The mapPDF protocol was developed as a responce to increasing data quantity during modern total scattering experiments. The main idea is to address the problem of disjointed analysis workflows where different aspects of data reduction and modelling end up in various locations and formats. For questions and help with mapPDF post questions at https://groups.google.com/forum/#!forum/diffpy-users

This protocol attempts to simplify the process of handling large sets of experimental files and create one "collection" of information from which further analysis would be possible. The collection contains all of the essential metadata about the experiment, the data and the analysis results.

The demo provides an example of a typical workflow, shows how to create and provides a few suggestions on how to use the "collection". It should be run from the demo directory in the mapPDF download folder and uses data in the example_data subdirectory.   This demo script may be adapted for your data.  To do this, copy and paste this demo ipynb and the mappdf_utils.py file to the directory containing the data, and make appropriate edits so the scripts can find your data.

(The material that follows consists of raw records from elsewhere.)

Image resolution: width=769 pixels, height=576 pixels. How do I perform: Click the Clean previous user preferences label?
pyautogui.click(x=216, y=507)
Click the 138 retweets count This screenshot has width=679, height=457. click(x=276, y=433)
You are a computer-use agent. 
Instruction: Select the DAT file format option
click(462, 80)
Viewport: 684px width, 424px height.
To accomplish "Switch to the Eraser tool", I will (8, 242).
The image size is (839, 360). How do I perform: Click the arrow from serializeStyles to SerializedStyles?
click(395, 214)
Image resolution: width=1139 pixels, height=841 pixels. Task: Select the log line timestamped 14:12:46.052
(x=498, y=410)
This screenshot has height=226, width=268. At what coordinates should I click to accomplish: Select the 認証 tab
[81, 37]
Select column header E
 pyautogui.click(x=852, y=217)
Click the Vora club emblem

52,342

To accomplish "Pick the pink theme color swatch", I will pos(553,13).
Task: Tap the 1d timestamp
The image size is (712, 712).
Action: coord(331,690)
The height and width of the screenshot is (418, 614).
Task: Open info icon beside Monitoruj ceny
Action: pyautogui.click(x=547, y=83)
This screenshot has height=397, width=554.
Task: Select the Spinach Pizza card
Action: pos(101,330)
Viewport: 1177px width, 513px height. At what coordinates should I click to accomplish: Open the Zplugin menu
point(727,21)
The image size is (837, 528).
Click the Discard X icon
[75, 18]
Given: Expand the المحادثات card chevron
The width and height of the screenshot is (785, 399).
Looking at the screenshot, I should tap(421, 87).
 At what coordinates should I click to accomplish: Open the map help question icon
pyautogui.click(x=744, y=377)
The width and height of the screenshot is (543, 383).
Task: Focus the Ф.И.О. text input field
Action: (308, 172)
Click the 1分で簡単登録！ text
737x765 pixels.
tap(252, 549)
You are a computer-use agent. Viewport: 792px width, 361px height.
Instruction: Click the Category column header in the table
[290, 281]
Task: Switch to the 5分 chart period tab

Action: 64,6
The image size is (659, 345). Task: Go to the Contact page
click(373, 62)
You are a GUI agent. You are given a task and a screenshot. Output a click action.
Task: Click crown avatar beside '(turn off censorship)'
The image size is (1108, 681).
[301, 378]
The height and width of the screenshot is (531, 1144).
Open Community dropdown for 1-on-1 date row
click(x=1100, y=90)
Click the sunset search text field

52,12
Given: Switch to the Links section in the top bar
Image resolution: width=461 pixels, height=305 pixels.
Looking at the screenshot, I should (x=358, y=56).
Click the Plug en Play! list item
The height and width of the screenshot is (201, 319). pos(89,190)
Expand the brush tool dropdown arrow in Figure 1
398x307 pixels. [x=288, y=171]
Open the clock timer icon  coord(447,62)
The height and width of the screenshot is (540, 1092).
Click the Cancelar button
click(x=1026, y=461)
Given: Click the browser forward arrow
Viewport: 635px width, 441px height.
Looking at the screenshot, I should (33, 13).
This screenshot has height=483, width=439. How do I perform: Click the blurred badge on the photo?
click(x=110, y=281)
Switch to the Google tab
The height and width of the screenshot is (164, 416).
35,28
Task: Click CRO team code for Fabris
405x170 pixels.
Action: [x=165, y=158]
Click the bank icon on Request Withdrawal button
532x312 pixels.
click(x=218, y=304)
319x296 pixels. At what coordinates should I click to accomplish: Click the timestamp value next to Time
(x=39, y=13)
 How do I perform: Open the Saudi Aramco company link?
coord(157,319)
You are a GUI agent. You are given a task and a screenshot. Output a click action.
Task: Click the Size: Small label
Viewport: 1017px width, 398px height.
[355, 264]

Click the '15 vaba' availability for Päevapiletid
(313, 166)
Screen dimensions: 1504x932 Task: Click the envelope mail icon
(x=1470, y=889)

The current implementation is aimed at users of the XPD beamline at NSLSII but can be readily extended to other sources by the user through it's transparent structure and use of easily available python packages.

### Overall workflow:

1. Set up the paths to metadata and images / data files.
2. Load the data into a "collection" dataframe including that information.
3. Transform data to PDF
4. Use pearsonr to screen the dataset.
5. Set up a structure refinement and apply it to the dataset
6. Visualize refined parameters.
7. Adjust/improve model

It was designed to work with output files from the XPD beamline at NSLSII.
Output from other instruments can be used given the general metadata format is the same, or if the user is willing to adjust the import script. Once set up, the protocol is intended to work with minimal adjustments between the experiments.

### Requirements:

For this to run you will need:

Python3 (e.g., Anaconda Python) with following packages: 
numpy, pandas, matplotlib, scipy

You would also need the pdfGetX3 package installed (http://www.diffpy.org/products/pdfgetx3.html).


### Installation:

Make sure you have all the required packages installed into your python environment and have downloaded the demo folder containing 'mappdf_utils.py' together with the data files required for the demo located in 'example_data' folder. See above for details.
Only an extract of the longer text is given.